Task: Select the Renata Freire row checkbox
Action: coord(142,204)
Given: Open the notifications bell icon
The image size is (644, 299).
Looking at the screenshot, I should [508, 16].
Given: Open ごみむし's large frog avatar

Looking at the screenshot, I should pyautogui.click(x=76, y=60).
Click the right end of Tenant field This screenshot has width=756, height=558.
● ● ●
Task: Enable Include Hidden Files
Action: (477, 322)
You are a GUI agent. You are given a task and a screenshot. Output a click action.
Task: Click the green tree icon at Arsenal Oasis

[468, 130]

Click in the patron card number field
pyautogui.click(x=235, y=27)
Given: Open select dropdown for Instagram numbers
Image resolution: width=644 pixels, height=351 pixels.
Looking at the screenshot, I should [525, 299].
● ● ●
Beginning at the line with "You are a GUI" and ending at the line with "Given: Open select", reproduce each line of the data above exactly, and add no other lines.

* [Task response]
You are a GUI agent. You are given a task and a screenshot. Output a click action.
Task: Click the green tree icon at Arsenal Oasis

[468, 130]

Click in the patron card number field
pyautogui.click(x=235, y=27)
Given: Open select dropdown for Instagram numbers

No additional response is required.